**EXERCISE**
Would you print every one of the records below verbatim, changing nothing?

── PROVIDED DATA

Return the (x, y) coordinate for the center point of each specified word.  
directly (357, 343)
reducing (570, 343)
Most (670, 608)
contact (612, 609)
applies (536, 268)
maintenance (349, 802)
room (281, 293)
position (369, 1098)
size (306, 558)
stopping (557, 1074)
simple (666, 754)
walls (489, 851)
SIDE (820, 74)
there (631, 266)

────

**SOLUTION TO THIS PROBLEM**
Return the (x, y) coordinate for the center point of each specified word.  
directly (357, 343)
reducing (570, 343)
Most (670, 608)
contact (612, 609)
applies (536, 268)
maintenance (349, 802)
room (281, 293)
position (369, 1098)
size (306, 558)
stopping (557, 1074)
simple (666, 754)
walls (489, 851)
SIDE (820, 74)
there (631, 266)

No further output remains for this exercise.